Multiple former staffers and freelancers said they hadn’t received paychecks from OneUp for wages they are due. One person said she is due over $20,000, while another says he’s owed nearly $6,000.

Mr. Trousdell said he expected to pay all money owed to full-time employees by the end of the month and said contractors, in general, submit invoices and “are paid when we can.”


Separately, some OneUp employees have been reaching out to several distribution partners, apologizing for not paying them, according to people familiar with the matter. OneUp typically co-produced videos with its partners, such as the St. Louis Dispatch, and shared the ad revenue.

Mr. Trousdell estimated the company owes its distribution partners about $125,000.

The ad agency Tamm & Kit, since rebranded as Purpose/Built, says it’s owed more than $500,000, according to an invoice. Mr. Trousdell said he believes the firm is owed only about $17,000.

Major League Baseball Players Association sued OneUp for $225,000 in unpaid rights fees in June. The association and Mr. Trousdell declined to comment.

Last fall, OneUp agreed to buy Insider Sports, the operator of sports sites Basketball Insiders and Football Insiders. The purchase price was more than $575,000, said a person familiar with the matter.

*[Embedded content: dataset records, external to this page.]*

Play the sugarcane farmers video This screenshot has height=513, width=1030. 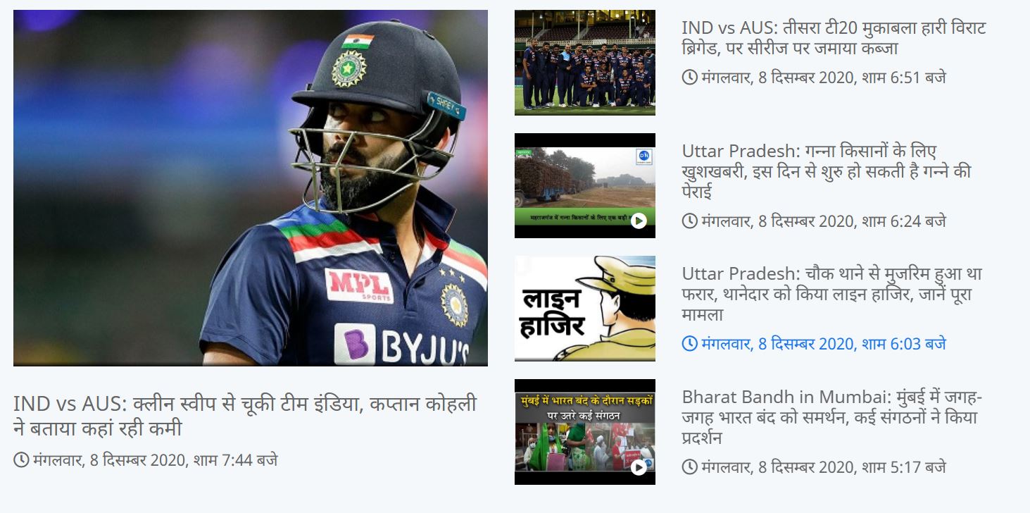[x=639, y=221]
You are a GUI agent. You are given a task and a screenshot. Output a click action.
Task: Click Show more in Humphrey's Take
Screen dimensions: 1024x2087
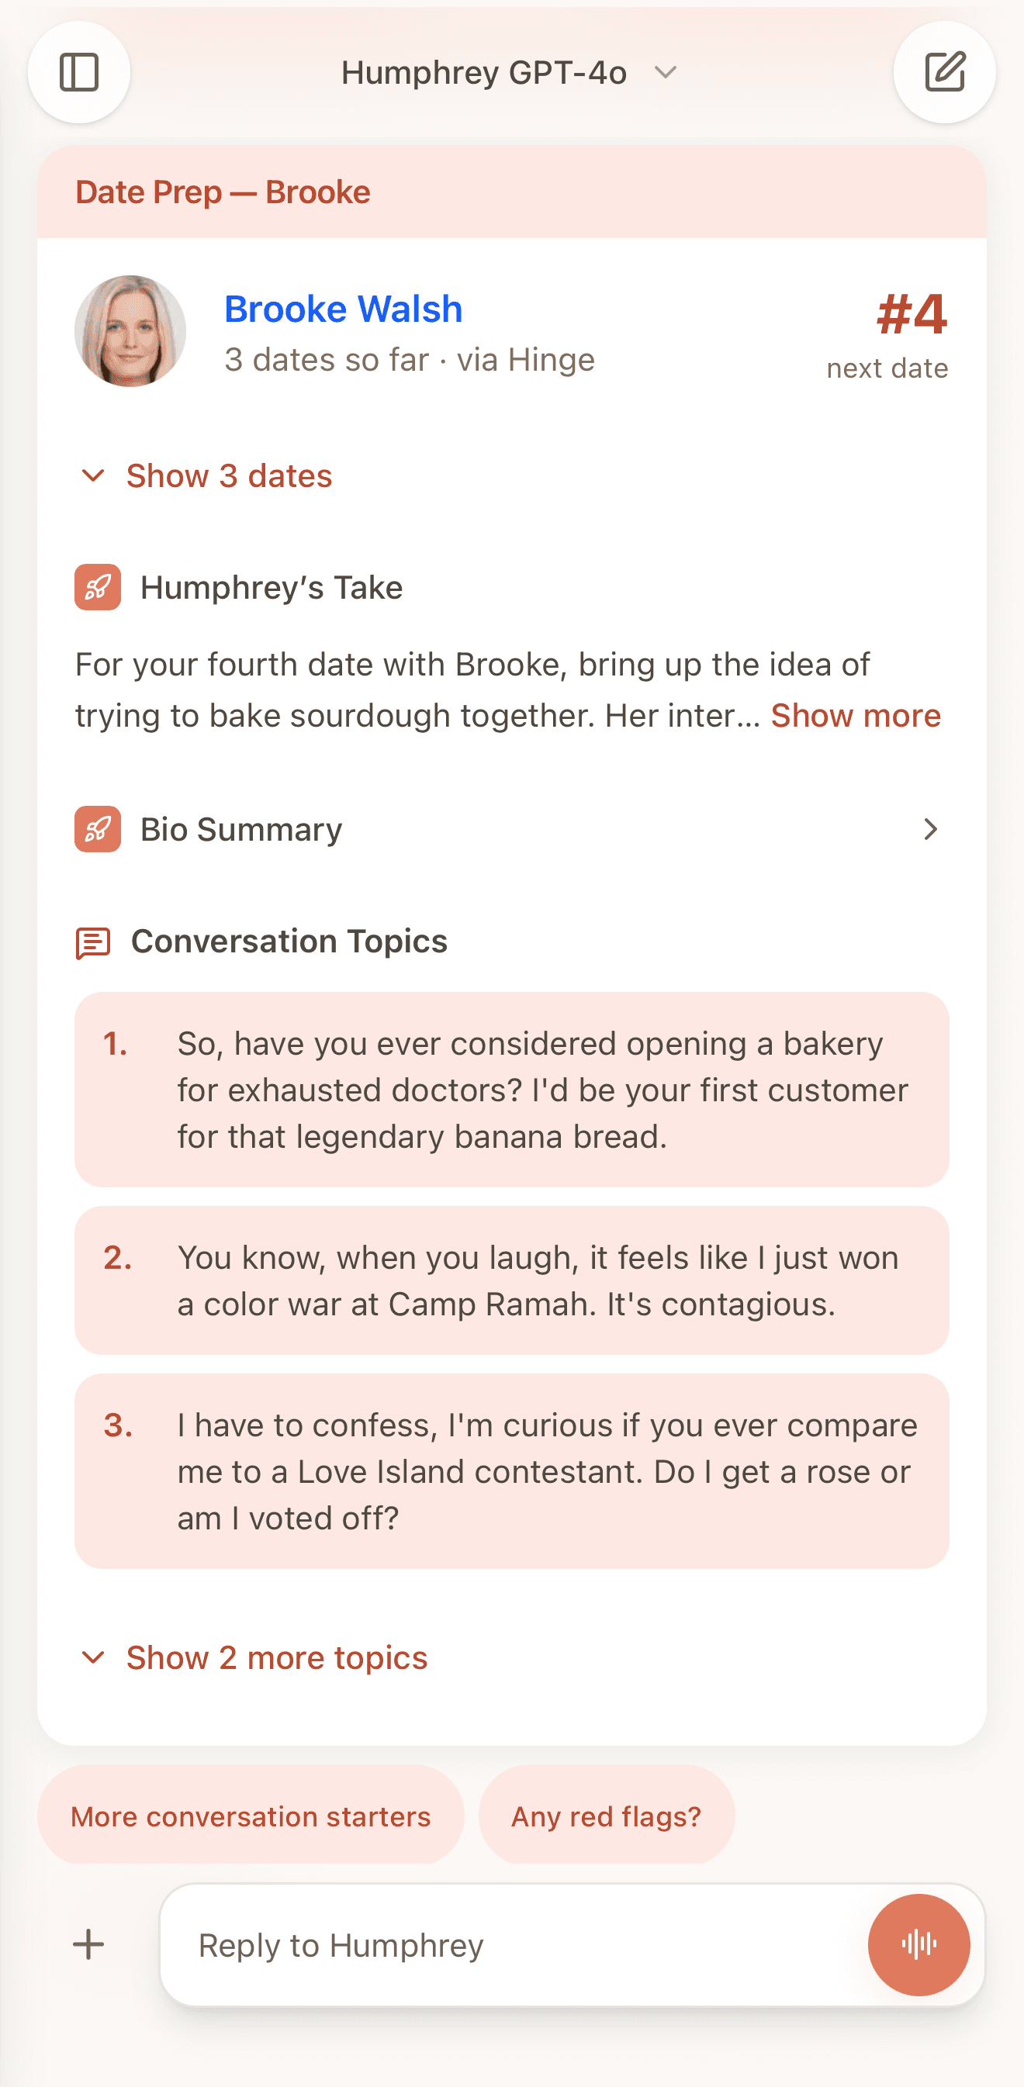[855, 716]
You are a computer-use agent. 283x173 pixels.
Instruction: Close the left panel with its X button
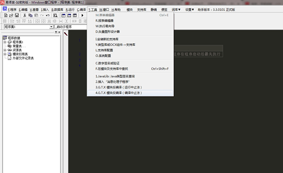[59, 32]
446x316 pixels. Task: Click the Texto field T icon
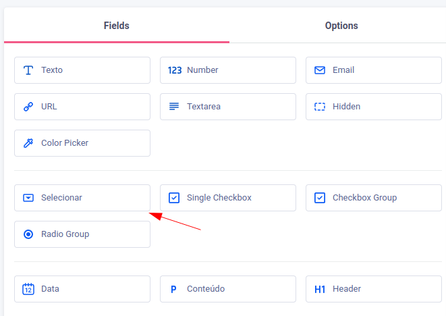(28, 70)
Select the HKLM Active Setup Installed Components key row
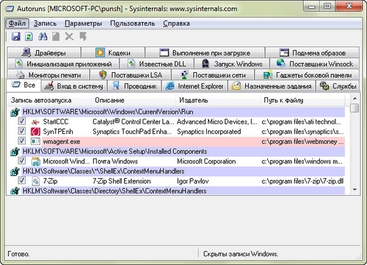 [x=122, y=151]
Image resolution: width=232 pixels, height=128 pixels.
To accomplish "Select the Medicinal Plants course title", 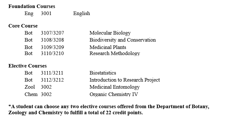I will [107, 47].
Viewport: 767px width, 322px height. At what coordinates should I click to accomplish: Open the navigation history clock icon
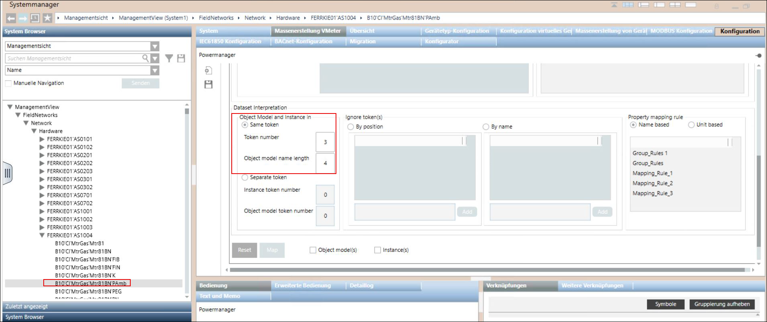point(35,18)
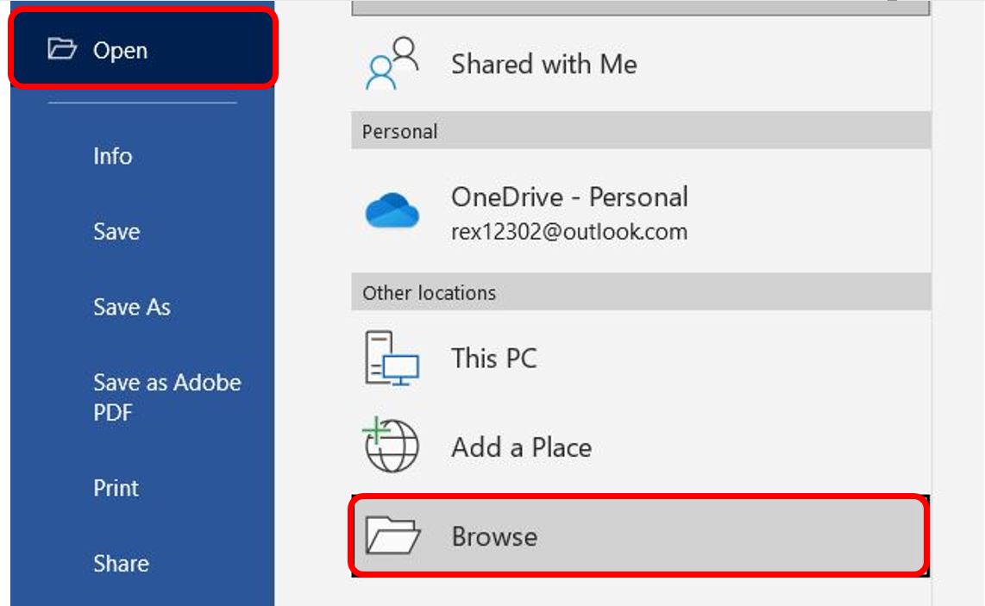Select the Open menu label
Viewport: 985px width, 606px height.
[x=121, y=50]
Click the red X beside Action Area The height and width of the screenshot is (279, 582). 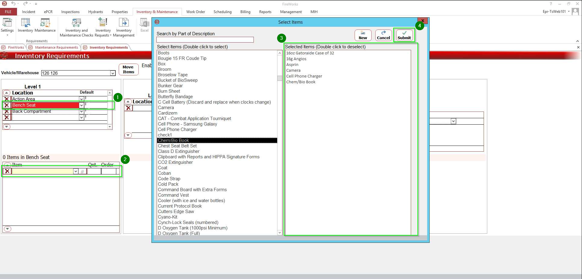point(7,99)
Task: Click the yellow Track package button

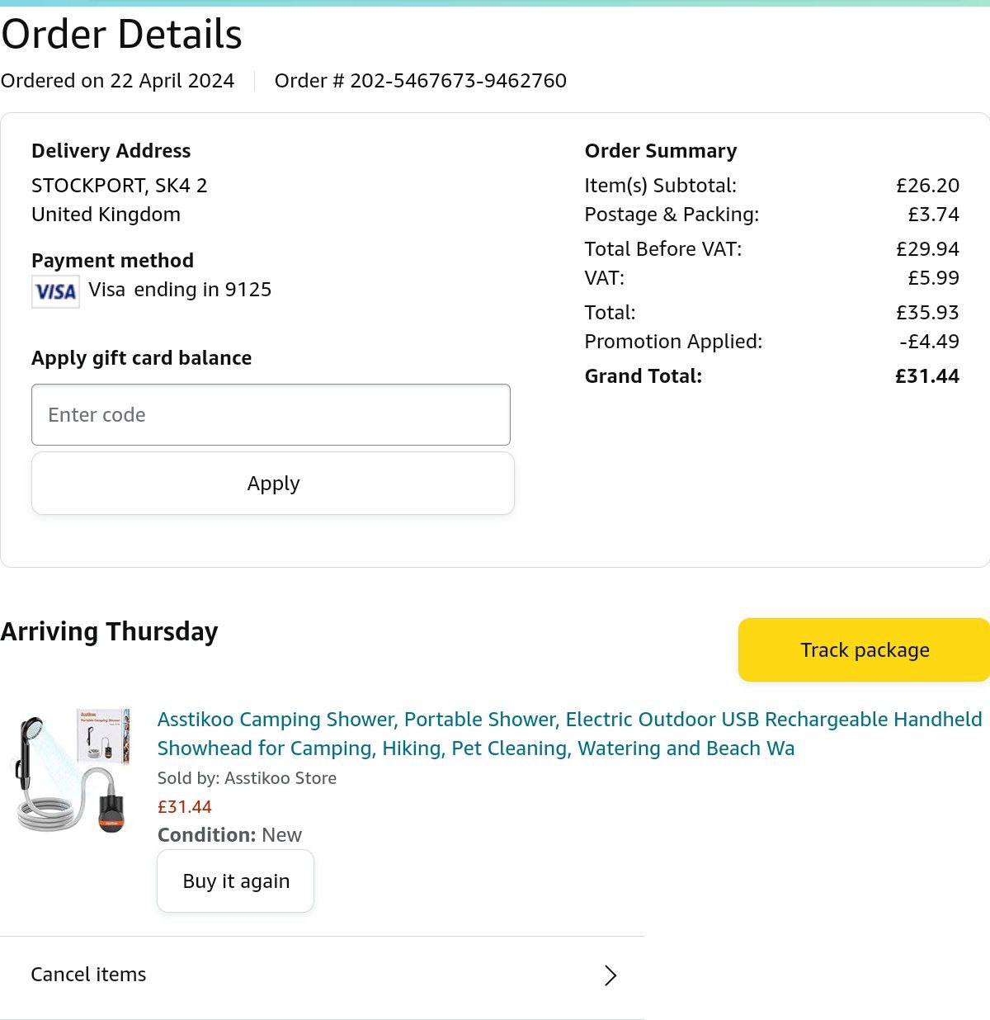Action: pyautogui.click(x=864, y=650)
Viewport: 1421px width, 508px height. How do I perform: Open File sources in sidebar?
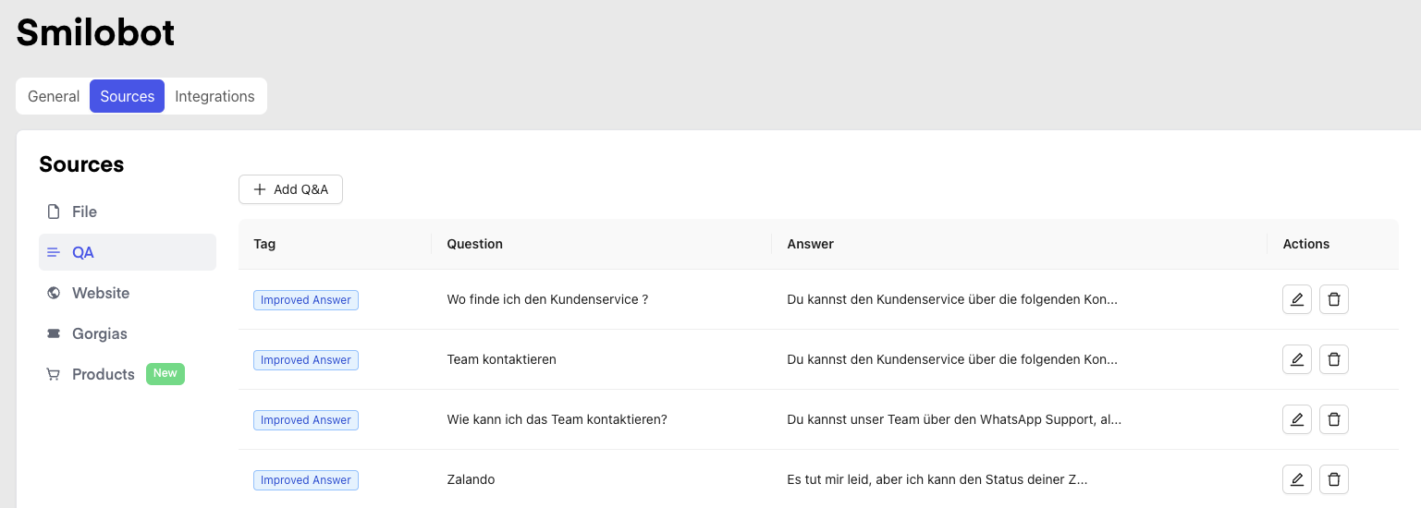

Some initial cash and equity traded hands, but the bulk of the cash wasn’t due for 90 days. OneUp never paid, and Mr. Trousdell says he changed his mind about the deal right before Christmas. The transaction was terminated, but Insider says it’s still owed some money.


“We believed strongly in what OneUp was trying to become, unfortunately, none of what was promised to us ever worked out,” said Insider Sports President and Chief Executive Steve Kyler. “It’s unfortunate that we lost so much time in the ordeal.”

Then there’s the deal that never was.

OneUp stated on its website and in a presentation deck for investors from July that it had purchased digital sports company SendtoNews, a rival video producer with rights to highlights from leagues like the NFL and the NBA.

But OneUp never acquired SendtoNews.

Mr. Trousdell said it was a “clerical error.”